From The Washington Post: Donna Edwards Challenges Chris Van Hollen to Six Debates
"Rep. Donna Edwards (D-Md.) is challenging her Democratic primary rival for Maryland’s open Senate seat to six debates, starting with one in Baltimore.
“'We owe it to Marylanders to pursue a level of spirited discourse that raises expectations and challenges each of us to stand before the voters and discuss our differences,” she said in a letter to Rep. Chris Van Hollen (D-Md.).
"She wants the debates to start in November in Baltimore and after that spread across the state. She also asked that all debates be live-streamed online, that two be televised and one be broadcast on radio in both the Baltimore and D.C. media markets, and that one be hosted by the black press."
From the Baltimore Sun: Democrats Cry Foul Over Proposed Closing of Early Voting Sites
"Democrats in Montgomery County are crying foul over a Republican plan to close two early-voting sites, calling the proposal an attempt at 'voter suppression' they vow to fight in Annapolis.

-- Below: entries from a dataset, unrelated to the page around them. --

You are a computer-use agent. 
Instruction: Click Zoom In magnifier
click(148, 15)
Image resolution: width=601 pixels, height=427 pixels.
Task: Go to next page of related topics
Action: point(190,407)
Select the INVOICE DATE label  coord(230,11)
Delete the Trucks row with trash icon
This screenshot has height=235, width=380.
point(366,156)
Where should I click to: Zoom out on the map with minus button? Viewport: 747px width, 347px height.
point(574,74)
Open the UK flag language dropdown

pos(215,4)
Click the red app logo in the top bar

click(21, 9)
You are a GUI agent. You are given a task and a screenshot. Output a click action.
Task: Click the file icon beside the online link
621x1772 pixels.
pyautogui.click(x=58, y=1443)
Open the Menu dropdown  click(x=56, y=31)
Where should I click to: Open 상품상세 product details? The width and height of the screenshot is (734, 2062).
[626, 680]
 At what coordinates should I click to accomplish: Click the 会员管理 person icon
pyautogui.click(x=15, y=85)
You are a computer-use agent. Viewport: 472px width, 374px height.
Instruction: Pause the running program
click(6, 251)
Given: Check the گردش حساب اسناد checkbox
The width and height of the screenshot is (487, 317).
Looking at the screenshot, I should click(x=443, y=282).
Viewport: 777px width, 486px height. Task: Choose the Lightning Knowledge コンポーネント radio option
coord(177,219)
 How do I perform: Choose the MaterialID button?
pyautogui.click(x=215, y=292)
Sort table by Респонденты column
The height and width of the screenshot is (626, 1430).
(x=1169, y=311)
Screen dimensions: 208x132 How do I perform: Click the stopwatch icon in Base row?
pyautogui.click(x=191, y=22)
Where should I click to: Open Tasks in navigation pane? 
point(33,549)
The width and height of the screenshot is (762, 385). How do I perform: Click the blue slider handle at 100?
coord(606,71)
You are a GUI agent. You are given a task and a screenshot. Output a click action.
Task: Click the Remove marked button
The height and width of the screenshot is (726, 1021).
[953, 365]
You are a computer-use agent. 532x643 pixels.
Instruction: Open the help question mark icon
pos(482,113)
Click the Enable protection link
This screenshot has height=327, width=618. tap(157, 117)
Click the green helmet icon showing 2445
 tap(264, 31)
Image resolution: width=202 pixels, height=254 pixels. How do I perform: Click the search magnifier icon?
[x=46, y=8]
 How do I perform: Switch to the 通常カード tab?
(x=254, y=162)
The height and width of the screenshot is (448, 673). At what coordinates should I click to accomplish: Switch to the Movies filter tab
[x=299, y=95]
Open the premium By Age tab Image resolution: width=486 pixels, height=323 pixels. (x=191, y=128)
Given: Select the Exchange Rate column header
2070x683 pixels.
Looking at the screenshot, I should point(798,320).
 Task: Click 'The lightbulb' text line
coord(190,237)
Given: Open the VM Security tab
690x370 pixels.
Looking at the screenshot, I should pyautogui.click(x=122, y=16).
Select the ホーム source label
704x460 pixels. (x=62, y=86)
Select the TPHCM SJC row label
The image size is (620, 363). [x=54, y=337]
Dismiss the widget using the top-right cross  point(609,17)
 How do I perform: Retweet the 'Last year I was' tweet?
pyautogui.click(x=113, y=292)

"The dust-up in Maryland's most populous county could portend partisan conflict in other jurisdictions because every election board in Maryland now has a GOP majority after Republican Larry Hogan became governor this year.
"The Montgomery fight broke out after the county election board voted 3-2 along party lines last month to close early-voting sites in populous Burtonsville and Bethesda-Chevy Chase and open new ones in the less densely inhabited areas of Brookeville and Potomac. The board chairman says the move was aimed at bringing 'geographic diversity' to the nine county locations where voters can cast ballots before Election Day.
"Democrats say the new sites are in more GOP-friendly communities with fewer minority voters.
"The brewing controversy took a surprising turn Thursday when the election board chairman told a County Council committee that he and two GOP colleagues held a conference call with the chairman of Montgomery's Republican Party Central Committee. Republicans said the call — from which Democrats were excluded — was legal, while Democrats called it a breach of the state open meetings law.
"Montgomery Democrats say they'll fight the plan to close the two voting sites at the State Board of Elections and, if necessary, will take the battle to the legislature."
"Democrats were especially put out over the elimination of the Burtonsville site in the east county. They said it is the second-most-active of the county's early voting sites and the one with the most minority voters. Republicans countered that during the last presidential election it was the least active site and therefore the most logical to close for the 2016 election.
"Following the council meeting, Democratic members held a news conference to denounce the plan to move the two sites. They were joined by Democratic legislators and a variety of groups representing minority voters, including the county NAACP and Casa of Maryland."